### [Your instructions]
The data is to be transcribed in full, with nothing missed.
######
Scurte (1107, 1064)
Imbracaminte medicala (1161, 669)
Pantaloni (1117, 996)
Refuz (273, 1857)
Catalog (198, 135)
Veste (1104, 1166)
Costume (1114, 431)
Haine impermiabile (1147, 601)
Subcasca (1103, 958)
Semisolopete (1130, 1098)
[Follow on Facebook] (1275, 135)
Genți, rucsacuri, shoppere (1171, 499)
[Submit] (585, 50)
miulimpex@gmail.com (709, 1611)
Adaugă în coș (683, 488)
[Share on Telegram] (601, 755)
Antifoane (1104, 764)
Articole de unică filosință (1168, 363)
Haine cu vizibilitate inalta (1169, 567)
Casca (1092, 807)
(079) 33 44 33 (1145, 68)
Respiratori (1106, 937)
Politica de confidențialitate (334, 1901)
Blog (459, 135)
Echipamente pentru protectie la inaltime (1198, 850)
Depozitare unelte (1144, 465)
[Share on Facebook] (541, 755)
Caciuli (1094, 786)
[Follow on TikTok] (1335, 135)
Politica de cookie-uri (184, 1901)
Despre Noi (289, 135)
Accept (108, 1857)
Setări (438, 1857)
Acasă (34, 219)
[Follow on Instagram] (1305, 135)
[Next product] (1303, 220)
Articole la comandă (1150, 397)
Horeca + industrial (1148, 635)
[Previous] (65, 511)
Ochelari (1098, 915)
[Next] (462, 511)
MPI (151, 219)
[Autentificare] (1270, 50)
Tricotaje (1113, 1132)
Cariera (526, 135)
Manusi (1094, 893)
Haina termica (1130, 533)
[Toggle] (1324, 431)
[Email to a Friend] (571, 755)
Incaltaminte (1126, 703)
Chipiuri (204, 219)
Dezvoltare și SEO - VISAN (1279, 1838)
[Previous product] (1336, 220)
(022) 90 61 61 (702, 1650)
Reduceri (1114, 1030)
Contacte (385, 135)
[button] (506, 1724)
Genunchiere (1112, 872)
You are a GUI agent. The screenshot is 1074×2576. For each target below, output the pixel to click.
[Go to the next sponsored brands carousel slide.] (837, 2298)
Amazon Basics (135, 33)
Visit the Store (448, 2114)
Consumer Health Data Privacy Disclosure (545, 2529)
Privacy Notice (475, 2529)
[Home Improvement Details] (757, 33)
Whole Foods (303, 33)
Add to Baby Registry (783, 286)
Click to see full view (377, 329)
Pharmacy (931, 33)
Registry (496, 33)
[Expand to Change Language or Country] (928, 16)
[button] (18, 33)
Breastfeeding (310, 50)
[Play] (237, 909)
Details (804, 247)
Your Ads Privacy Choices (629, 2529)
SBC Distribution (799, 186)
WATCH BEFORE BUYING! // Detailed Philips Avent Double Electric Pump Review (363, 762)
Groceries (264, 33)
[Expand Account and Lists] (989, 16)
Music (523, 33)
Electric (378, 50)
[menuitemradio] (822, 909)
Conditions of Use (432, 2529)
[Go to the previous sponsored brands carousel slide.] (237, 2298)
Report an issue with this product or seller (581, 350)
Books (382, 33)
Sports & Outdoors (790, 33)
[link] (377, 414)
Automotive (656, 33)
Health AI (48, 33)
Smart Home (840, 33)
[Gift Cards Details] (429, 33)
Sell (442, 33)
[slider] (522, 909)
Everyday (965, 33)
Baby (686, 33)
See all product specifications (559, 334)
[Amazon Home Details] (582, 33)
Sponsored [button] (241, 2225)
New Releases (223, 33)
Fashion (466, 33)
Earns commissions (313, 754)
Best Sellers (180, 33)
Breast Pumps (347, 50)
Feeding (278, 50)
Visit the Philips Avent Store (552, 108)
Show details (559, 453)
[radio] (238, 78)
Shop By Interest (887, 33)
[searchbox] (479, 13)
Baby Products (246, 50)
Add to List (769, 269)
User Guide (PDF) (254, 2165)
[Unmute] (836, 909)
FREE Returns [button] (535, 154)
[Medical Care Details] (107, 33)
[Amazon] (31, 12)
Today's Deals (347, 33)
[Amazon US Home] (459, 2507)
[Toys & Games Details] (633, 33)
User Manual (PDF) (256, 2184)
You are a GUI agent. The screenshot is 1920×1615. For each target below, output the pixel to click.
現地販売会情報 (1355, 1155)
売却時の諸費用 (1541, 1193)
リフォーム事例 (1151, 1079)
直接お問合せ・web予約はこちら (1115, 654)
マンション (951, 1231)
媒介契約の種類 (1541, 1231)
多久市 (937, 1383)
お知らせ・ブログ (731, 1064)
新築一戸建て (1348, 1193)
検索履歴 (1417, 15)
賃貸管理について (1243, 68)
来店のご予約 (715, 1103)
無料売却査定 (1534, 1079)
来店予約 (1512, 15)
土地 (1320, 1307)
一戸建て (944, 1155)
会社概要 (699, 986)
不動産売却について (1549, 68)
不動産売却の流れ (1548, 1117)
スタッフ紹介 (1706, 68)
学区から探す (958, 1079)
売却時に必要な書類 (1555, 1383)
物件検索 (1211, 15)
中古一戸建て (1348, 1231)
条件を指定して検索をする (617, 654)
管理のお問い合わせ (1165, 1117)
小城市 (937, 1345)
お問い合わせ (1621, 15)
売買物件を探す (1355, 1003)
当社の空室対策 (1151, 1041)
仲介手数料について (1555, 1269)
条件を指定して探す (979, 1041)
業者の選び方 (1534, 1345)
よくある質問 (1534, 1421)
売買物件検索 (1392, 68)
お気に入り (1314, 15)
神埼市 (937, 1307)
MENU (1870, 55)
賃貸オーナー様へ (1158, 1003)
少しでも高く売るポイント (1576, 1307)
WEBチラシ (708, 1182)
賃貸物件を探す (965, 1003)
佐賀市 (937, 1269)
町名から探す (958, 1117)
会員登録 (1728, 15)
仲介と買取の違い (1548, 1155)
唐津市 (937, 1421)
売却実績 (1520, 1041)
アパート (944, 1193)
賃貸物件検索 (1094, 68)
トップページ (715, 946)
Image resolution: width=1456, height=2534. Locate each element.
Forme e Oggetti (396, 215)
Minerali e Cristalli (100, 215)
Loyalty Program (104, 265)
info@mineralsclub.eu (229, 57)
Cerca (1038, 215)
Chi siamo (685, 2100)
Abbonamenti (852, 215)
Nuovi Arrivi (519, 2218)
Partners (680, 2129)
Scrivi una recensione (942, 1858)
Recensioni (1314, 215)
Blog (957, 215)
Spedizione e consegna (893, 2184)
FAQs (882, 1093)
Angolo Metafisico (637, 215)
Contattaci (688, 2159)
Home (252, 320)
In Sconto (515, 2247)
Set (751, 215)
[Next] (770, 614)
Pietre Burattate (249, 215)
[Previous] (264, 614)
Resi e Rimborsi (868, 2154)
######
### [Output]
Scurte (1107, 1064)
Imbracaminte medicala (1161, 669)
Pantaloni (1117, 996)
Refuz (273, 1857)
Catalog (198, 135)
Veste (1104, 1166)
Costume (1114, 431)
Haine impermiabile (1147, 601)
Subcasca (1103, 958)
Semisolopete (1130, 1098)
[Follow on Facebook] (1275, 135)
Genți, rucsacuri, shoppere (1171, 499)
[Submit] (585, 50)
miulimpex@gmail.com (709, 1611)
Adaugă în coș (683, 488)
[Share on Telegram] (601, 755)
Antifoane (1104, 764)
Articole de unică filosință (1168, 363)
Haine cu vizibilitate inalta (1169, 567)
Casca (1092, 807)
(079) 33 44 33 (1145, 68)
Respiratori (1106, 937)
Politica de confidențialitate (334, 1901)
Blog (459, 135)
Echipamente pentru protectie la inaltime (1198, 850)
Depozitare unelte (1144, 465)
[Share on Facebook] (541, 755)
Caciuli (1094, 786)
[Follow on TikTok] (1335, 135)
Politica de cookie-uri (184, 1901)
Despre Noi (289, 135)
Accept (108, 1857)
Setări (438, 1857)
Acasă (34, 219)
[Follow on Instagram] (1305, 135)
[Next product] (1303, 220)
Articole la comandă (1150, 397)
Horeca + industrial (1148, 635)
[Previous] (65, 511)
Ochelari (1098, 915)
[Next] (462, 511)
MPI (151, 219)
[Autentificare] (1270, 50)
Tricotaje (1113, 1132)
Cariera (526, 135)
Manusi (1094, 893)
Haina termica (1130, 533)
[Toggle] (1324, 431)
[Email to a Friend] (571, 755)
Incaltaminte (1126, 703)
Chipiuri (204, 219)
Dezvoltare și SEO - VISAN (1279, 1838)
[Previous product] (1336, 220)
(022) 90 61 61 (702, 1650)
Reduceri (1114, 1030)
Contacte (385, 135)
[button] (506, 1724)
Genunchiere (1112, 872)
You are a GUI agent. The screenshot is 1074×2576. For each target below, output the pixel to click.
[Go to the next sponsored brands carousel slide.] (837, 2298)
Amazon Basics (135, 33)
Visit the Store (448, 2114)
Consumer Health Data Privacy Disclosure (545, 2529)
Privacy Notice (475, 2529)
[Home Improvement Details] (757, 33)
Whole Foods (303, 33)
Add to Baby Registry (783, 286)
Click to see full view (377, 329)
Pharmacy (931, 33)
Registry (496, 33)
[Expand to Change Language or Country] (928, 16)
[button] (18, 33)
Breastfeeding (310, 50)
[Play] (237, 909)
Details (804, 247)
Your Ads Privacy Choices (629, 2529)
SBC Distribution (799, 186)
WATCH BEFORE BUYING! // Detailed Philips Avent Double Electric Pump Review (363, 762)
Groceries (264, 33)
[Expand Account and Lists] (989, 16)
Music (523, 33)
Electric (378, 50)
[menuitemradio] (822, 909)
Conditions of Use (432, 2529)
[Go to the previous sponsored brands carousel slide.] (237, 2298)
Report an issue with this product or seller (581, 350)
Books (382, 33)
Sports & Outdoors (790, 33)
[link] (377, 414)
Automotive (656, 33)
Health AI (48, 33)
Smart Home (840, 33)
[Gift Cards Details] (429, 33)
Sell (442, 33)
[slider] (522, 909)
Everyday (965, 33)
Baby (686, 33)
See all product specifications (559, 334)
[Amazon Home Details] (582, 33)
Sponsored [button] (241, 2225)
New Releases (223, 33)
Fashion (466, 33)
Earns commissions (313, 754)
Best Sellers (180, 33)
Breast Pumps (347, 50)
Feeding (278, 50)
Visit the Philips Avent Store (552, 108)
Show details (559, 453)
[radio] (238, 78)
Shop By Interest (887, 33)
[searchbox] (479, 13)
Baby Products (246, 50)
Add to List (769, 269)
User Guide (PDF) (254, 2165)
[Unmute] (836, 909)
FREE Returns [button] (535, 154)
[Medical Care Details] (107, 33)
[Amazon] (31, 12)
Today's Deals (347, 33)
[Amazon US Home] (459, 2507)
[Toys & Games Details] (633, 33)
User Manual (PDF) (256, 2184)
You are a GUI agent. The screenshot is 1920×1615. For each target below, output the pixel to click.
現地販売会情報 (1355, 1155)
売却時の諸費用 (1541, 1193)
リフォーム事例 (1151, 1079)
直接お問合せ・web予約はこちら (1115, 654)
マンション (951, 1231)
媒介契約の種類 (1541, 1231)
多久市 (937, 1383)
お知らせ・ブログ (731, 1064)
新築一戸建て (1348, 1193)
検索履歴 (1417, 15)
賃貸管理について (1243, 68)
来店のご予約 (715, 1103)
無料売却査定 (1534, 1079)
来店予約 (1512, 15)
土地 (1320, 1307)
一戸建て (944, 1155)
会社概要 (699, 986)
不動産売却について (1549, 68)
不動産売却の流れ (1548, 1117)
スタッフ紹介 (1706, 68)
学区から探す (958, 1079)
売却時に必要な書類 (1555, 1383)
物件検索 (1211, 15)
中古一戸建て (1348, 1231)
条件を指定して検索をする (617, 654)
管理のお問い合わせ (1165, 1117)
小城市 (937, 1345)
お問い合わせ (1621, 15)
売買物件を探す (1355, 1003)
当社の空室対策 (1151, 1041)
仲介手数料について (1555, 1269)
条件を指定して探す (979, 1041)
業者の選び方 (1534, 1345)
よくある質問 (1534, 1421)
売買物件検索 (1392, 68)
お気に入り (1314, 15)
神埼市 (937, 1307)
MENU (1870, 55)
賃貸オーナー様へ (1158, 1003)
少しでも高く売るポイント (1576, 1307)
WEBチラシ (708, 1182)
賃貸物件を探す (965, 1003)
佐賀市 (937, 1269)
町名から探す (958, 1117)
会員登録 (1728, 15)
仲介と買取の違い (1548, 1155)
唐津市 (937, 1421)
売却実績 (1520, 1041)
アパート (944, 1193)
賃貸物件検索 (1094, 68)
トップページ (715, 946)
Image resolution: width=1456, height=2534. Locate each element.
Forme e Oggetti (396, 215)
Minerali e Cristalli (100, 215)
Loyalty Program (104, 265)
info@mineralsclub.eu (229, 57)
Cerca (1038, 215)
Chi siamo (685, 2100)
Abbonamenti (852, 215)
Nuovi Arrivi (519, 2218)
Partners (680, 2129)
Scrivi una recensione (942, 1858)
Recensioni (1314, 215)
Blog (957, 215)
Spedizione e consegna (893, 2184)
FAQs (882, 1093)
Angolo Metafisico (637, 215)
Contattaci (688, 2159)
Home (252, 320)
In Sconto (515, 2247)
Set (751, 215)
[Next] (770, 614)
Pietre Burattate (249, 215)
[Previous] (264, 614)
Resi e Rimborsi (868, 2154)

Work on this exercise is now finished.